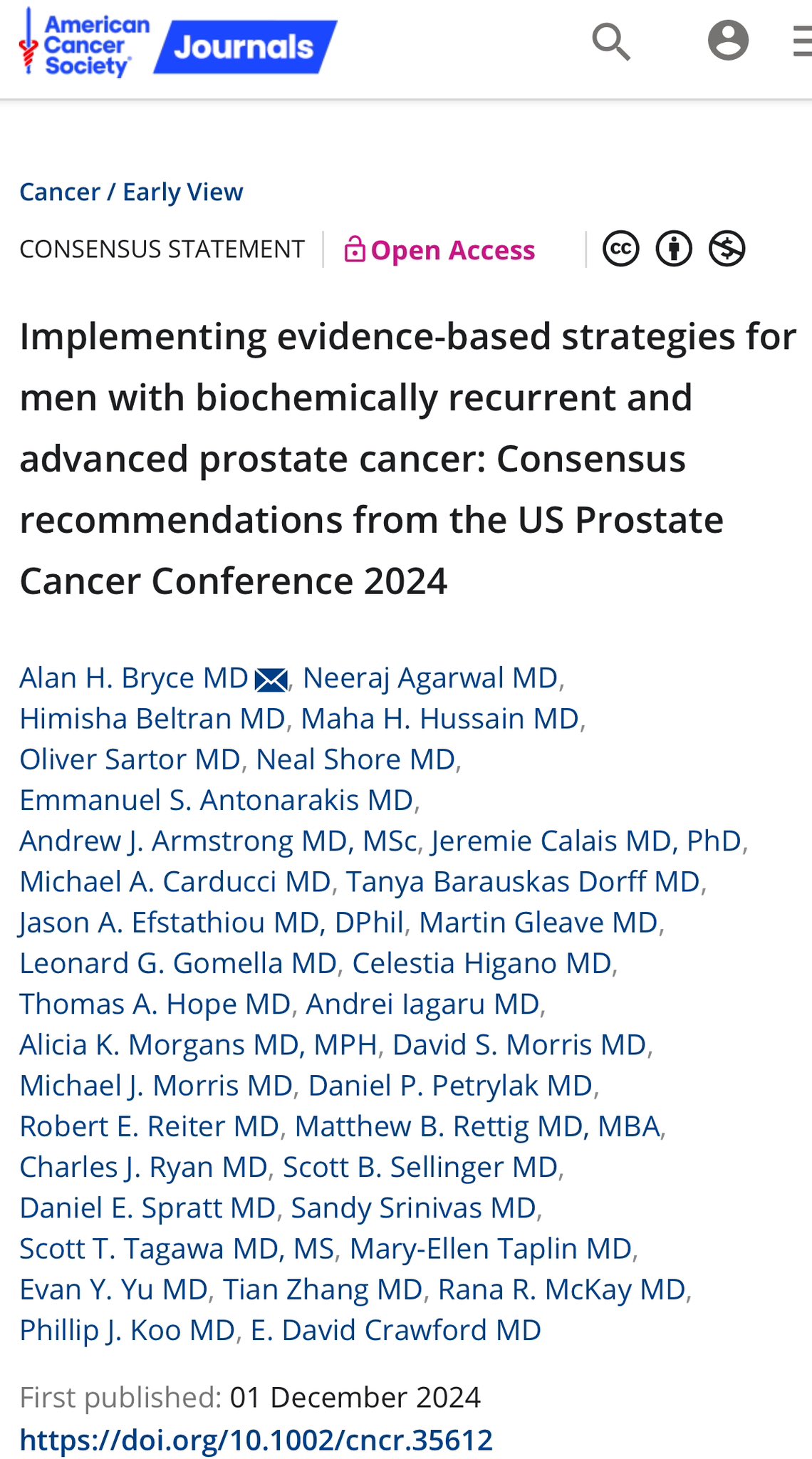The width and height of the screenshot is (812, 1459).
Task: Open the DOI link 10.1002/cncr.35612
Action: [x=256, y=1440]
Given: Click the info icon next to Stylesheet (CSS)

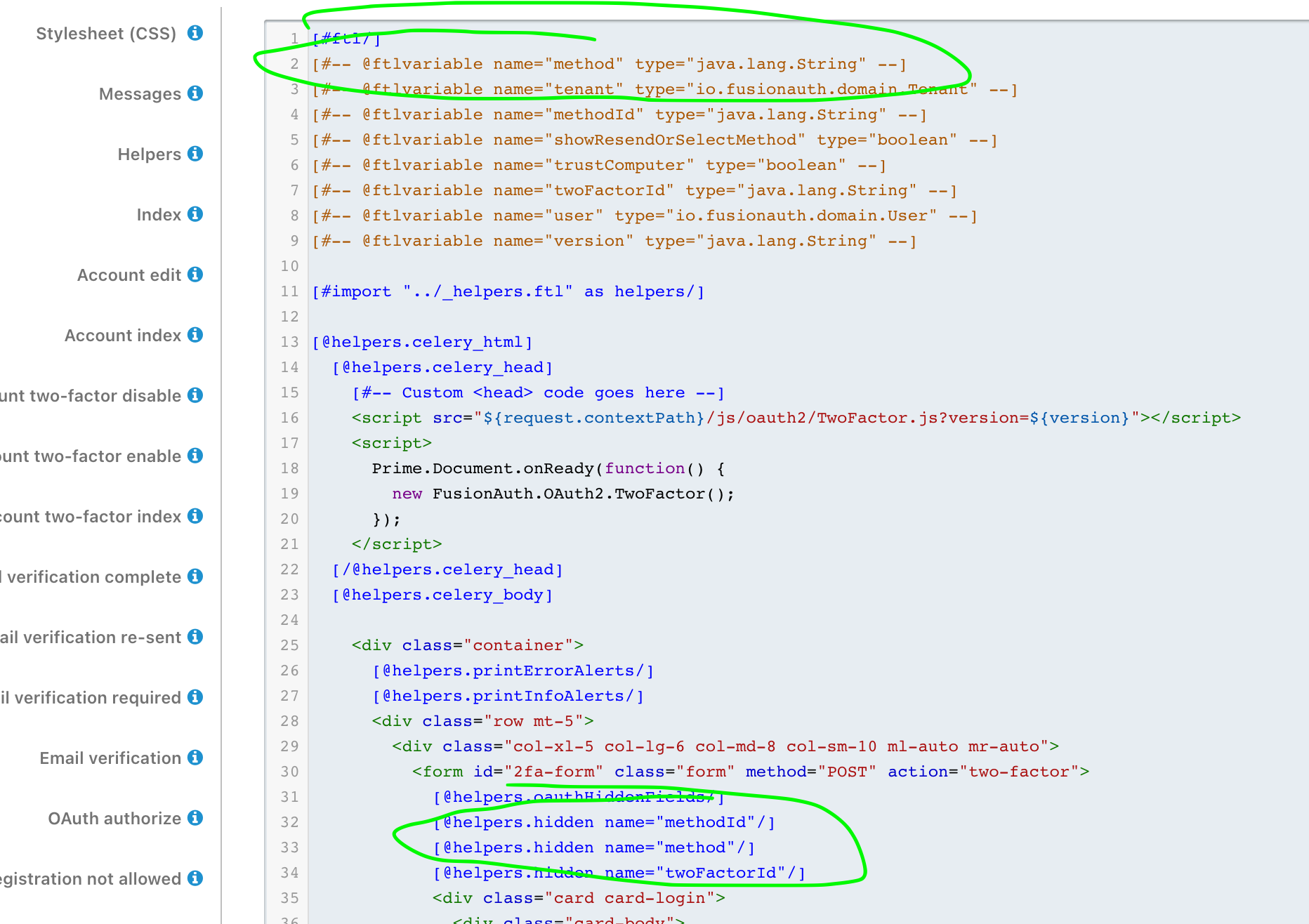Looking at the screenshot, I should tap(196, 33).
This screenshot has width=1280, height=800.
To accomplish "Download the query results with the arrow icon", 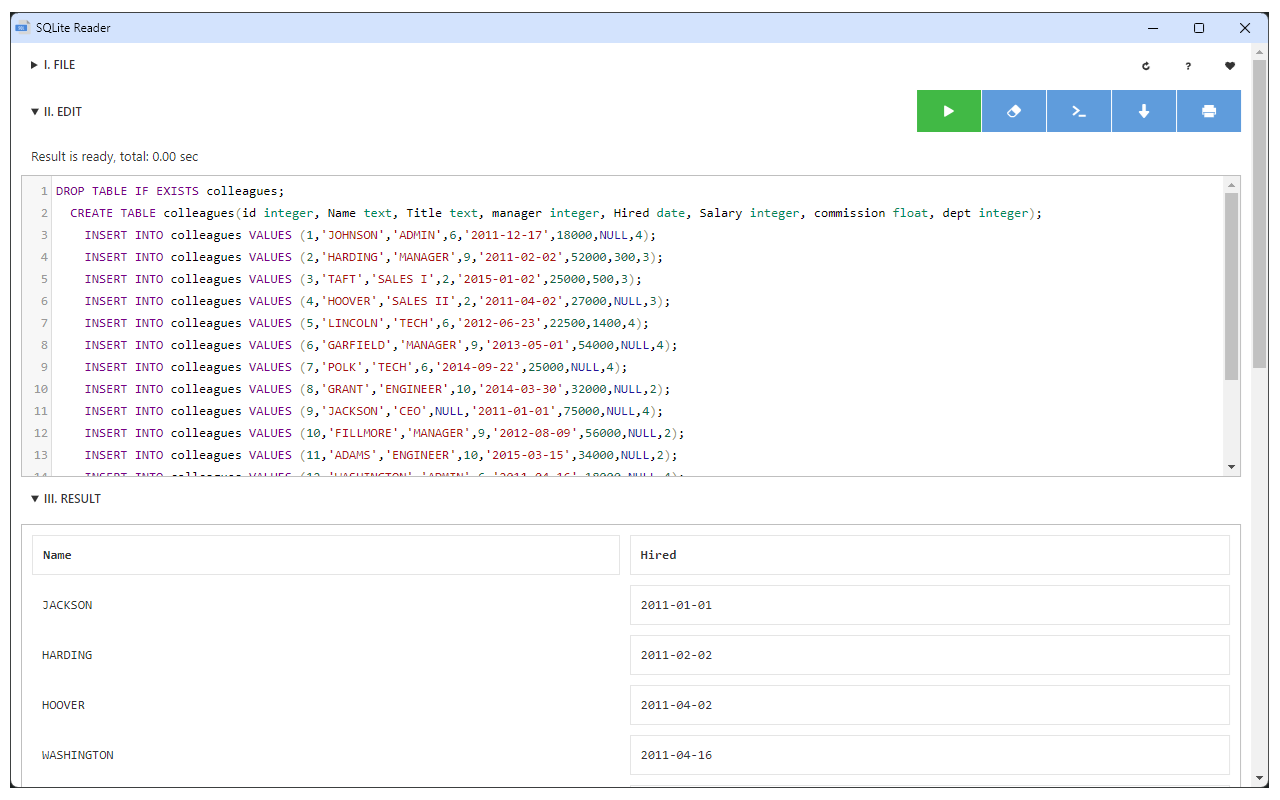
┄┄┄┄┄┄
[YOUR INSTRUCTIONS] Rewrite the items above as a numbered list, one line per number, skipping blank lines and leaving out the pictures.

[TASK RESPONSE]
1. The width and height of the screenshot is (812, 1459).
2. Task: Open the DOI link 10.1002/cncr.35612
3. Action: [x=256, y=1440]
4. Given: Click the info icon next to Stylesheet (CSS)
5. Looking at the screenshot, I should tap(196, 33).
6. This screenshot has width=1280, height=800.
7. To accomplish "Download the query results with the arrow icon", 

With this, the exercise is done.